▶ Records for this task:
--------------------------------------------------

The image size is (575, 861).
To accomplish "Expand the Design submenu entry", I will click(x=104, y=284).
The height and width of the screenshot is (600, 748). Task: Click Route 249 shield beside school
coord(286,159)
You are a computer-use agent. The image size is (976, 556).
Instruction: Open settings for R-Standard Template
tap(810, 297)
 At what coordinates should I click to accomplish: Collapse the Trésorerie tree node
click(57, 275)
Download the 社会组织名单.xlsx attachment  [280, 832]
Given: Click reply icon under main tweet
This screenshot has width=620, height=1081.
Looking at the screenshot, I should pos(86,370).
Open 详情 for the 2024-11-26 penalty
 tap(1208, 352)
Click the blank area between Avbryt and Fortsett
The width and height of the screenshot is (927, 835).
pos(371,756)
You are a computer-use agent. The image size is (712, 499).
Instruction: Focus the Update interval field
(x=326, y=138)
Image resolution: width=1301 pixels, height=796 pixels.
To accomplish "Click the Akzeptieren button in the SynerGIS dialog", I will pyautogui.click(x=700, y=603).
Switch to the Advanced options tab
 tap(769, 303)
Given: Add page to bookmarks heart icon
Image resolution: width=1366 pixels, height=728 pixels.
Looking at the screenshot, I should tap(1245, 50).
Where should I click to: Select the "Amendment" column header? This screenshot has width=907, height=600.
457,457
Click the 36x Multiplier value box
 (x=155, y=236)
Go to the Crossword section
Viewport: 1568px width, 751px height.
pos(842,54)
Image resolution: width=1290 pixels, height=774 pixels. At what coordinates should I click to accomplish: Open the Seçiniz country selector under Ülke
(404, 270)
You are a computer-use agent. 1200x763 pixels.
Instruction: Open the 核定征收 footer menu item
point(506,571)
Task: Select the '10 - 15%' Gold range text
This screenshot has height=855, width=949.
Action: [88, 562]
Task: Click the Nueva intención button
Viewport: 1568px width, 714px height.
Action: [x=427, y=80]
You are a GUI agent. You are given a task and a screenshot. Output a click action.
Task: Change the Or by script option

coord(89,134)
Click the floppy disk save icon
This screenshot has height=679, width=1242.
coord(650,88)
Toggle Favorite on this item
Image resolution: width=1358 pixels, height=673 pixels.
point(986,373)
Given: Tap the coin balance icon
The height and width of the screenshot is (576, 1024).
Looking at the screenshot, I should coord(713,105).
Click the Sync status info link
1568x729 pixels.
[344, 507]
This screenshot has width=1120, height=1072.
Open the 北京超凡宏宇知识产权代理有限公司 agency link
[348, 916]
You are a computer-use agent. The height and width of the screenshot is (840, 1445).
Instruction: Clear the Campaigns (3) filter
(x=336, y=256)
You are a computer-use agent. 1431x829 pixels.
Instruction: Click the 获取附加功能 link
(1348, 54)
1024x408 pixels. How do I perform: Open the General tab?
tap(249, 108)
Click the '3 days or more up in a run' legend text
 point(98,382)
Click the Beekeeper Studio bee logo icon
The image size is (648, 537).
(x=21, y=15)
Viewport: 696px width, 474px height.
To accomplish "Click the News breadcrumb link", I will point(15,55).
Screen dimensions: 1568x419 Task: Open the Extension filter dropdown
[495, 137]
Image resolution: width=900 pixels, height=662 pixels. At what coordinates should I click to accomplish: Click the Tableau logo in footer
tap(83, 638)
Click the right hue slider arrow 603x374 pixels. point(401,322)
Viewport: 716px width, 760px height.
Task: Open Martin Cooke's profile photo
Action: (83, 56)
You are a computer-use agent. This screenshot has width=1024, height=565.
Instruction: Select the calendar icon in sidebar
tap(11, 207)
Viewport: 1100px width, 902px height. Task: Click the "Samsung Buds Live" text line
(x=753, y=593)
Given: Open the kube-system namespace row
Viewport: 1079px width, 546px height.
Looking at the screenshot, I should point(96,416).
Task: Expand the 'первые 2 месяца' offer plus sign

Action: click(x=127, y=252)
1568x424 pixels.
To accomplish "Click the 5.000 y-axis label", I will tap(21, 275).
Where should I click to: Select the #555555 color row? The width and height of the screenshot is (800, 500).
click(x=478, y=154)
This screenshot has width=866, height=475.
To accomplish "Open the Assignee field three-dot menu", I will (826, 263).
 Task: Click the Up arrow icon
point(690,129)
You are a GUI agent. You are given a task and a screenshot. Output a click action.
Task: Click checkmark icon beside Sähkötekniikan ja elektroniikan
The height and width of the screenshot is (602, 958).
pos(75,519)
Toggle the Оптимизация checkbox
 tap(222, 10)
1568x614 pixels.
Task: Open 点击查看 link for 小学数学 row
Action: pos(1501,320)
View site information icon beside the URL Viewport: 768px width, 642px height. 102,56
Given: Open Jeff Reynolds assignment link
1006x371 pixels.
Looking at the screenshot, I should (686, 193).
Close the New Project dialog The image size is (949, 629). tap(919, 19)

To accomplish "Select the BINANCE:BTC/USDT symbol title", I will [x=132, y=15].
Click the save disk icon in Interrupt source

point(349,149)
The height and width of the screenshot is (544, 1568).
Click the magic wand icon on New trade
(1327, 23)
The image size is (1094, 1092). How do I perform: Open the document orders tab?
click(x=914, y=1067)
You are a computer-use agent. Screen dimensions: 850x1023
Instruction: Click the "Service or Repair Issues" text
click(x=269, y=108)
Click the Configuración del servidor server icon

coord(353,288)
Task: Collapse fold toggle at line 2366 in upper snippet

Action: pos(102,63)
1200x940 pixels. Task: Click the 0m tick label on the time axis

--------------------------------------------------

▶ Work request: Only the lines from the one with "Click the magic wand icon on New trade" through the final line above belong in the answer, each reproduced word for word.

▶ Solution for this problem:
Click the magic wand icon on New trade
(1327, 23)
The image size is (1094, 1092). How do I perform: Open the document orders tab?
click(x=914, y=1067)
You are a computer-use agent. Screen dimensions: 850x1023
Instruction: Click the "Service or Repair Issues" text
click(x=269, y=108)
Click the Configuración del servidor server icon

coord(353,288)
Task: Collapse fold toggle at line 2366 in upper snippet

Action: pos(102,63)
1200x940 pixels. Task: Click the 0m tick label on the time axis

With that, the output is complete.